SOURCE PASSAGE
So now we have 5 nodes in cluster in status like this:
Node, Owns%,     Load,     Init. token
A:         16%       400GB        020...
B:         25%       520GB        063...
C:         25%       400GB        106...
D:         25%       640GB        150...
E:          9%         300GB        164...

We'll add disk space for all nodes and run some cleanups, but there's 
still left some questions:

What is the best next step  for us from this point?
What is correct procedure after all and what should we expect when 
adding node to cassandra cluster?
We expected decrease of used disk space on node 'D' 'cause we shrink 
token range for this node, but saw the opposite, why it happened and is 
it normal behavior?
What if we'll have 2TB of data on 2.5TB disk and we wanted to add 
another node and move tokens?
Is it possible to automate node addition to cluster and be sure we won't 
run out of space?

Thank.

Re: Adding node to Cassandra

Posted by aaron morton <aa...@thelastpickle.com>.

>>>>>> 2. Move node 'D' initial token down from 150... to 130... 
>>>>>> Here we ran into a problem. When "move" started disk usage for node C grows from 400 to 750GB, we saw running compactions on node 'D' but some compactions failed with 
Did you run out of space on C or D ? 

>>>>>> We expected decrease of used disk space on node 'D' 'cause we shrink token range for this node, but saw the opposite, why it happened and is it normal behavior?
Remember that node D is also holding replicas of the token ranges assigned to node B and C. 

At first glance it sounds unusual but it's hard to tell without knowing more about what happened. How long did it take to build up ? What sort of load was the system under? What was in the data directory, was there -tmp files in there or lots of small files ? What did  nodetool compactionstats say, was compaction was keeping up ?

REQUIRED WORK
Please retype the Cassandra thread between "Posted by aaron" and "node B and C.", inclusive. Rely on the Cassandra thread alone.

DATA SECTION
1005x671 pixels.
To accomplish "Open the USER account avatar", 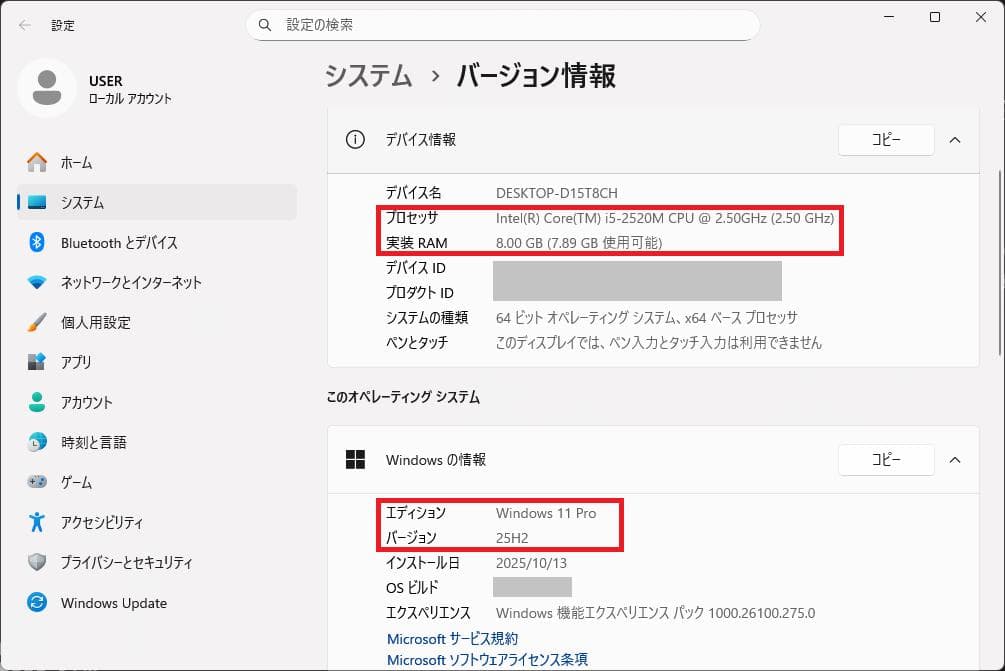I will point(46,88).
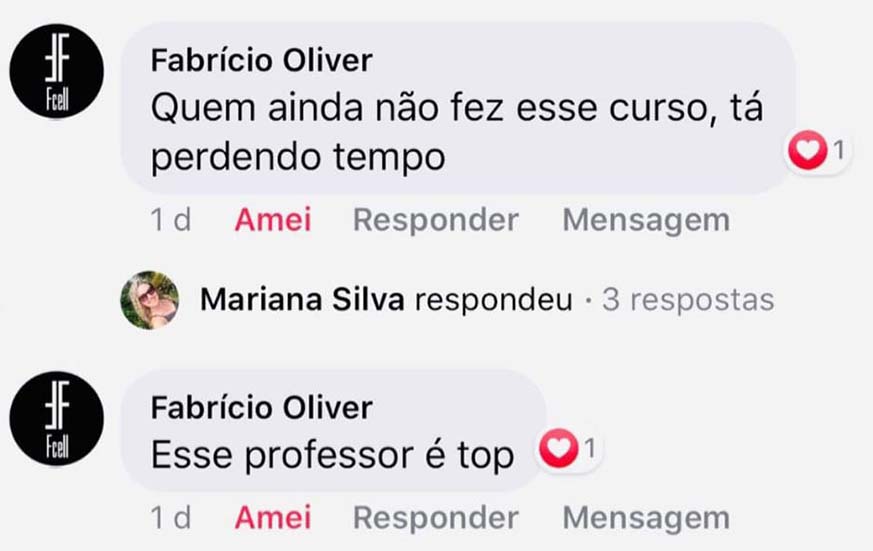This screenshot has height=551, width=873.
Task: Open Fabrício Oliver name on first comment
Action: coord(262,60)
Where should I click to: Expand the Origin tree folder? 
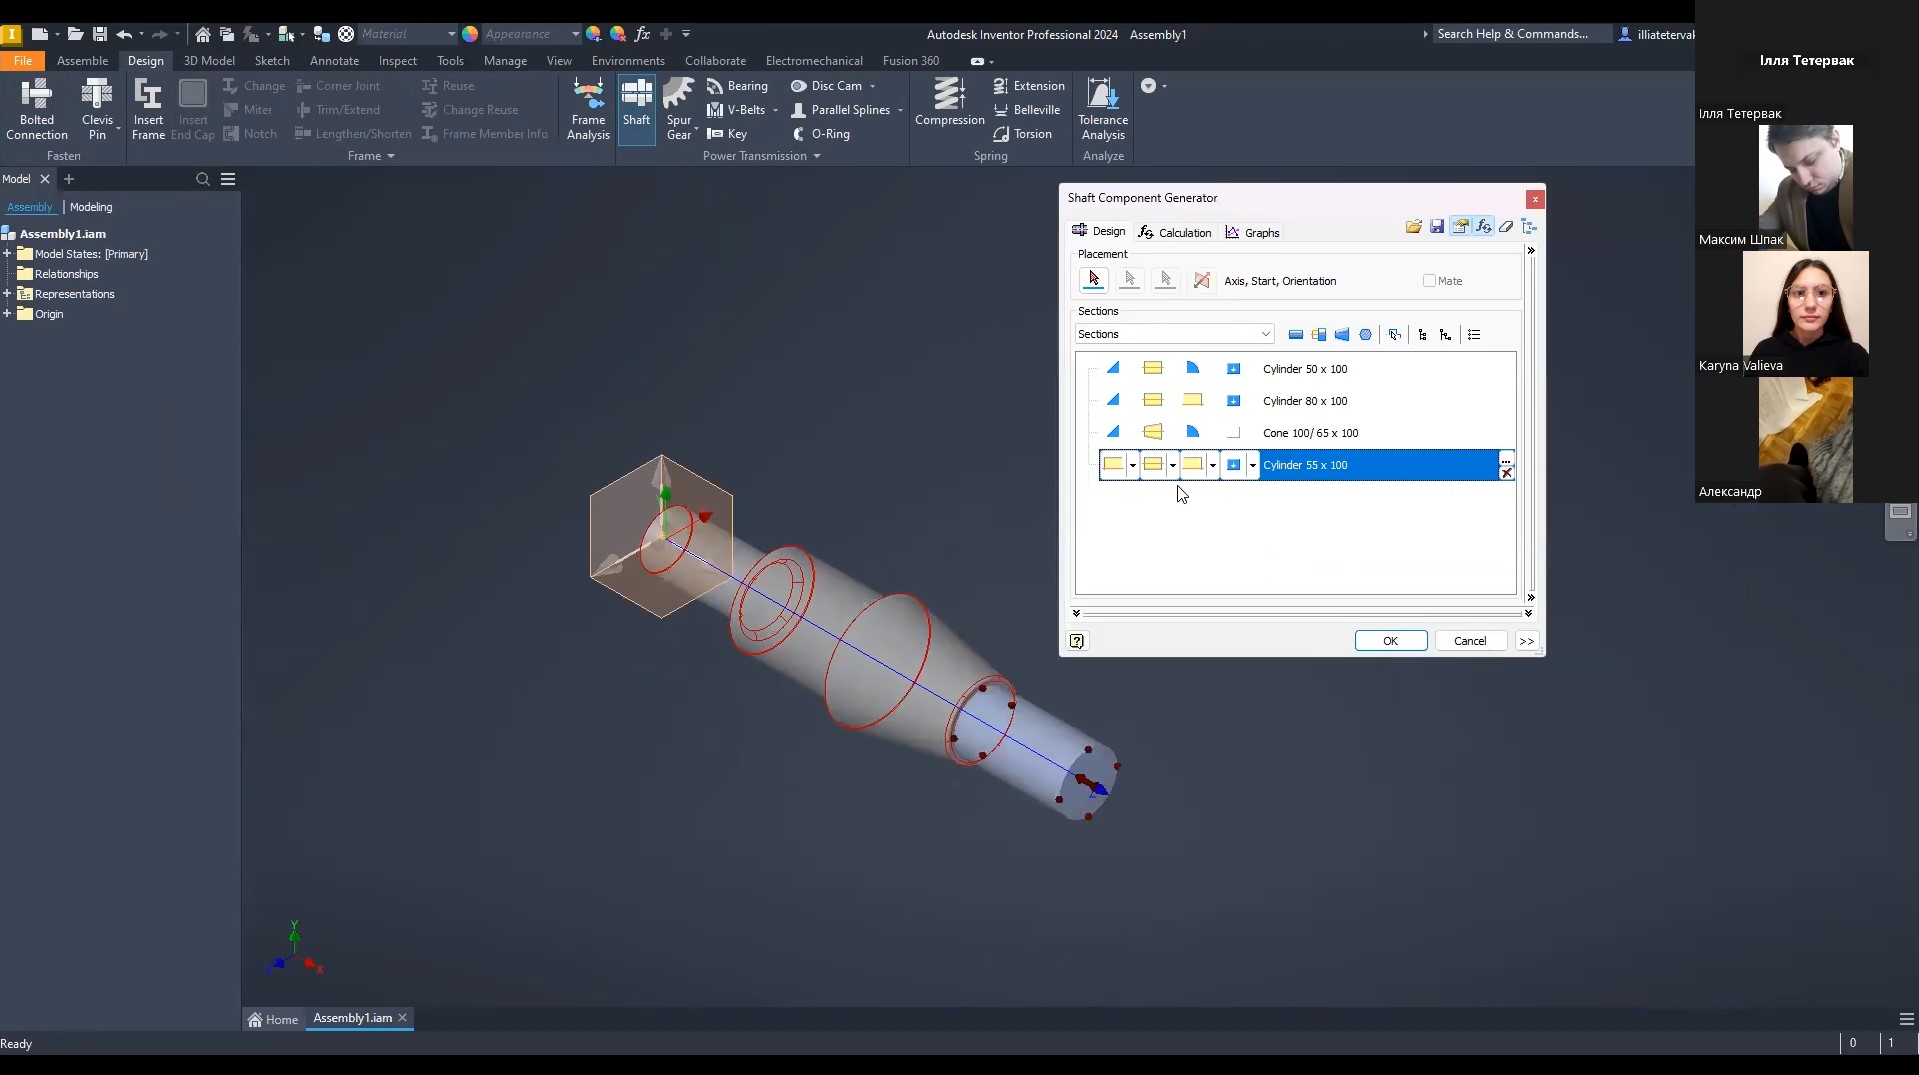pyautogui.click(x=7, y=314)
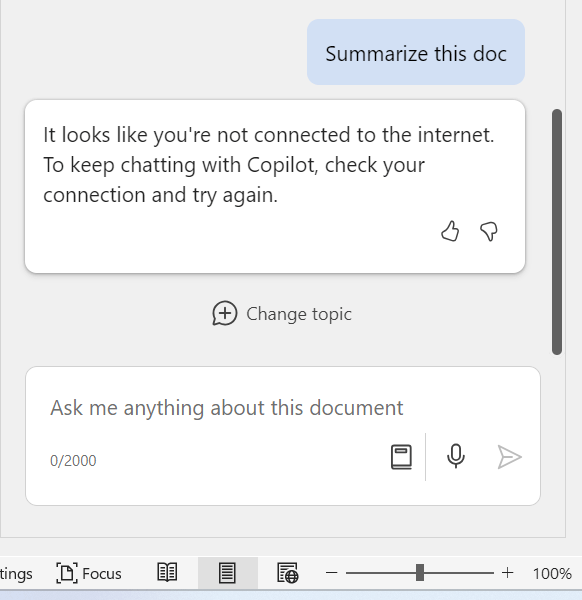Select the Summarize this doc message bubble
The width and height of the screenshot is (582, 600).
point(416,52)
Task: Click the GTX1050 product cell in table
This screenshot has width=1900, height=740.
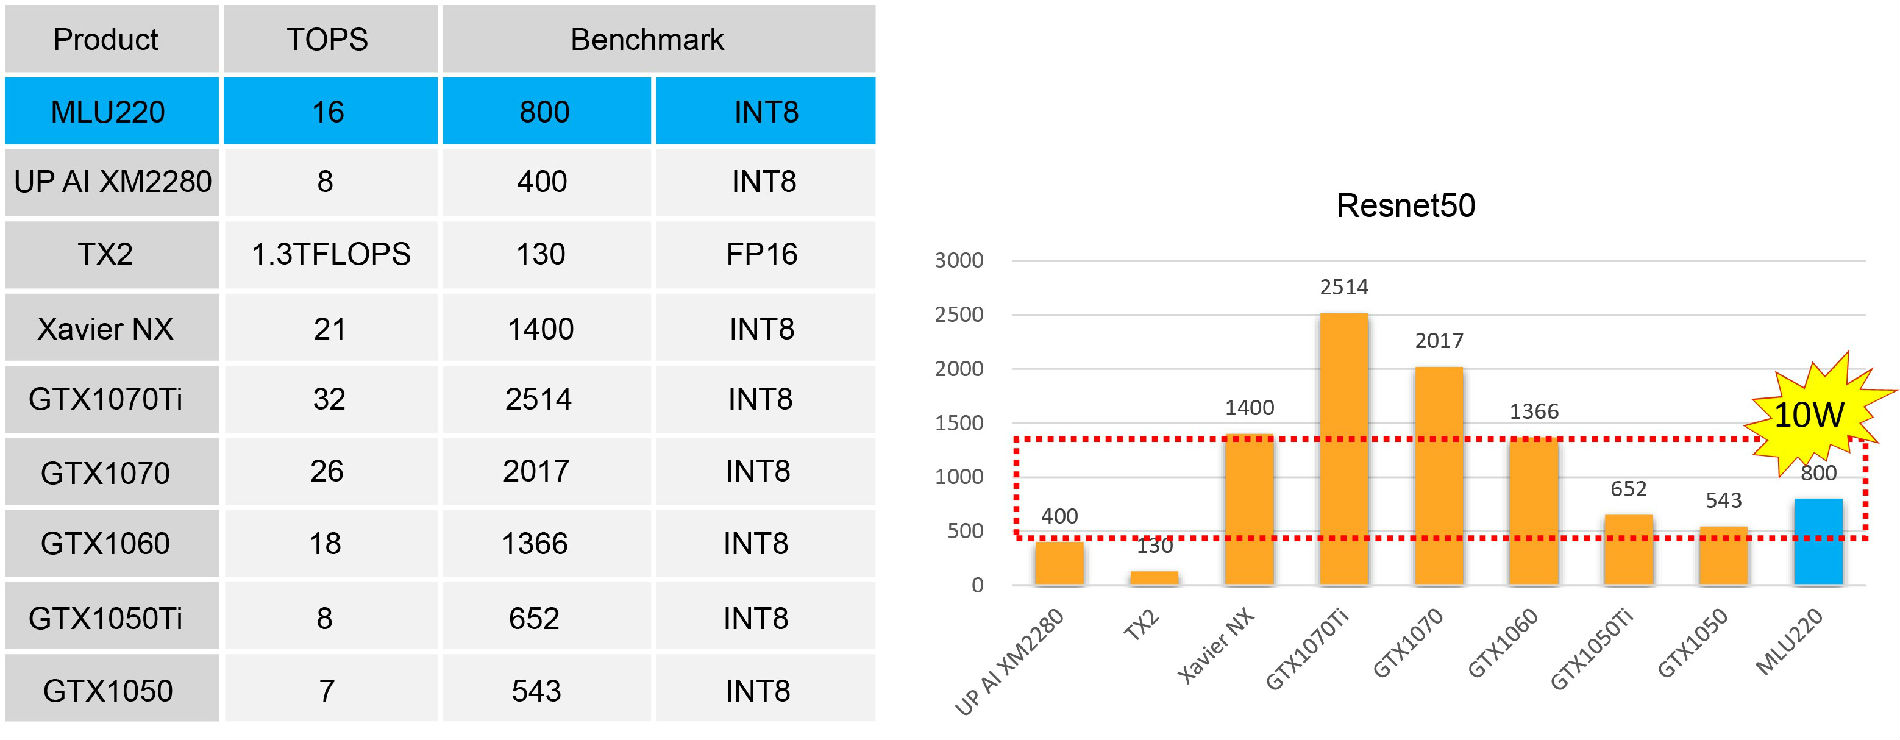Action: click(108, 691)
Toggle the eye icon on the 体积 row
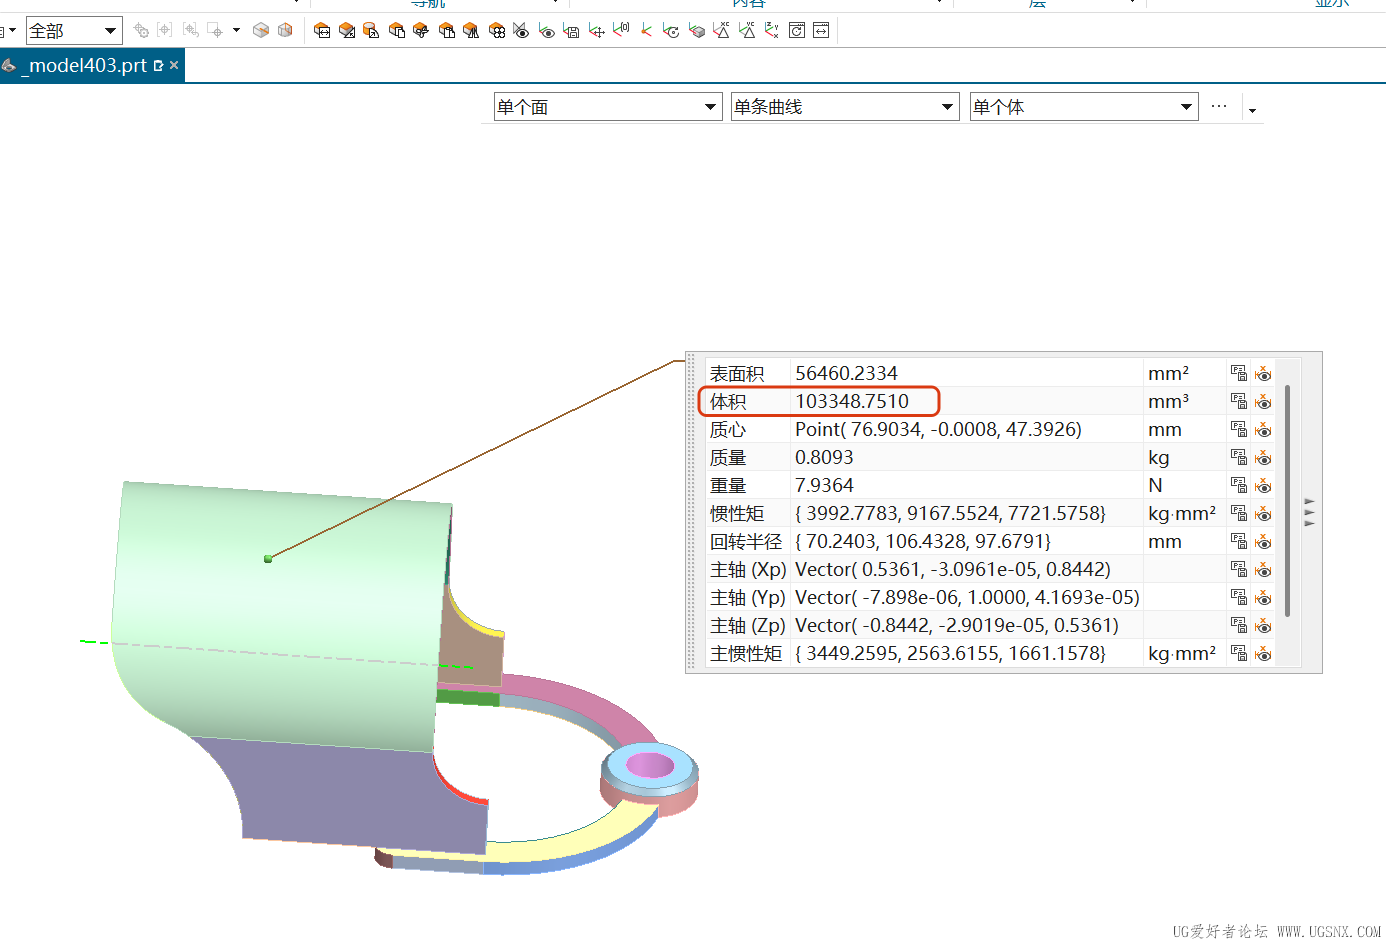This screenshot has width=1386, height=944. coord(1263,401)
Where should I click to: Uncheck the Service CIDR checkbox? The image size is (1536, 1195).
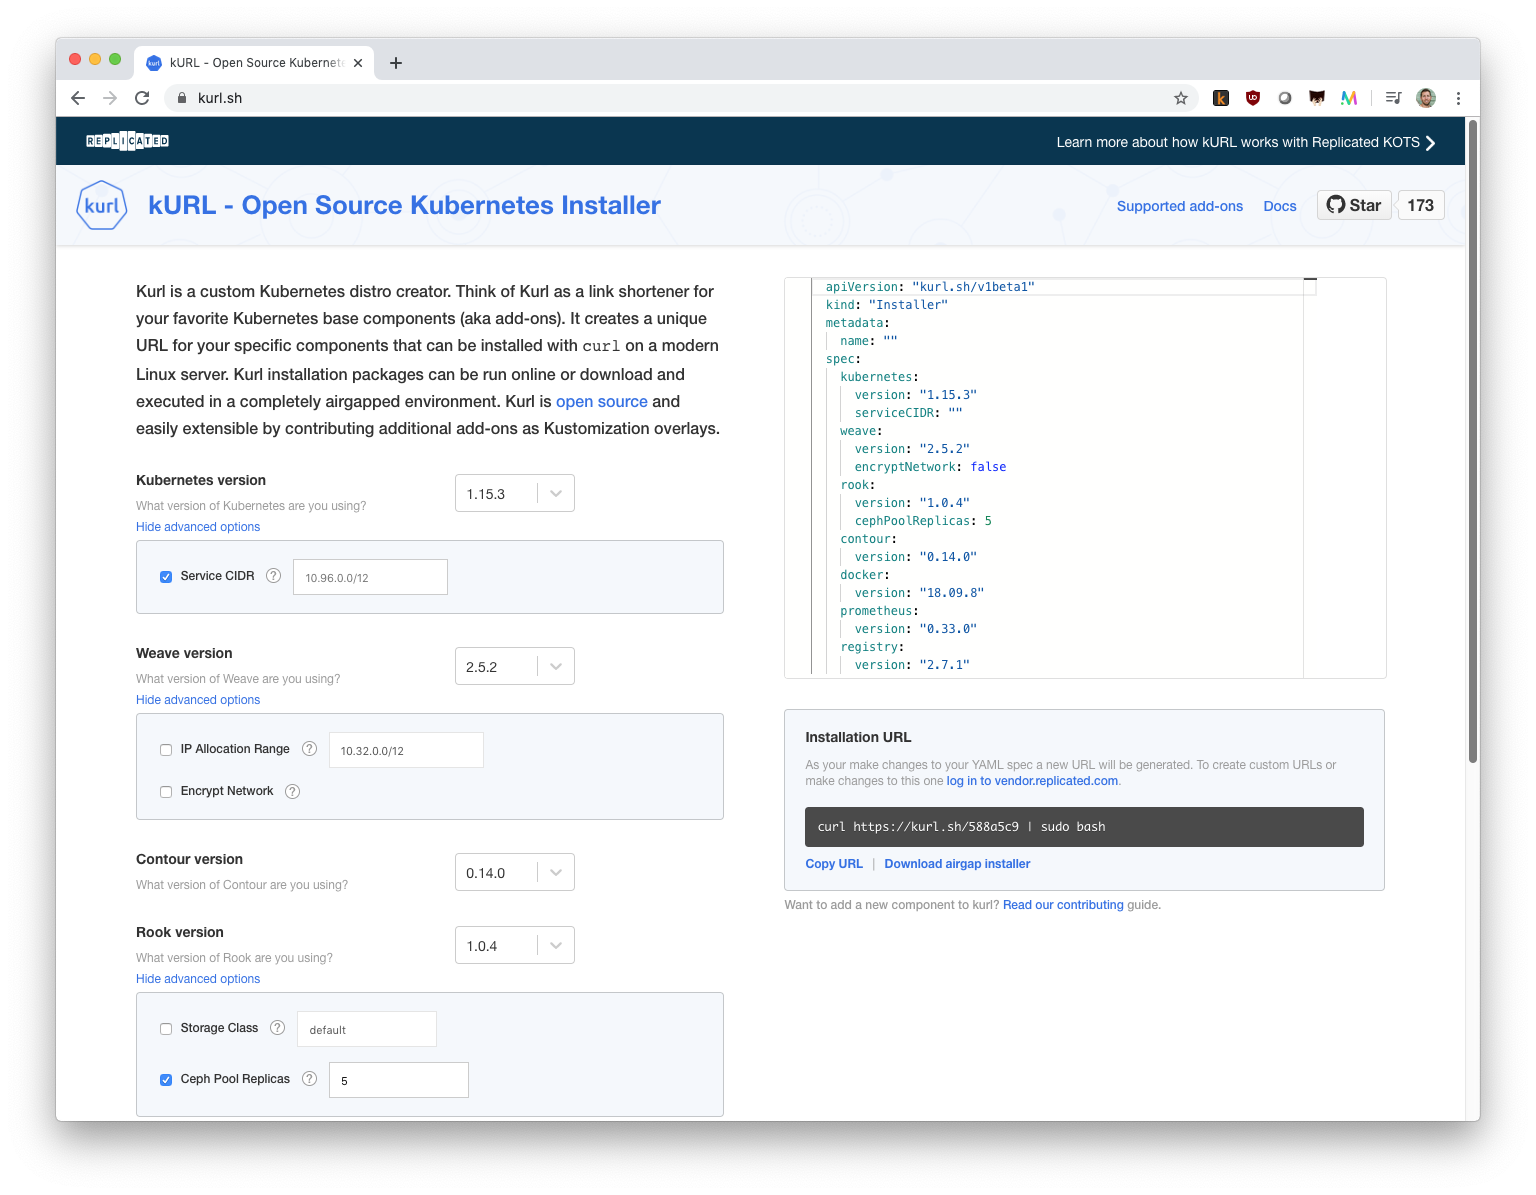point(166,577)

TASK OUTPUT
Posted by aaron morton <aa...@thelastpickle.com>.

>>>>>> 2. Move node 'D' initial token down from 150... to 130... 
>>>>>> Here we ran into a problem. When "move" started disk usage for node C grows from 400 to 750GB, we saw running compactions on node 'D' but some compactions failed with 
Did you run out of space on C or D ? 

>>>>>> We expected decrease of used disk space on node 'D' 'cause we shrink token range for this node, but saw the opposite, why it happened and is it normal behavior?
Remember that node D is also holding replicas of the token ranges assigned to node B and C.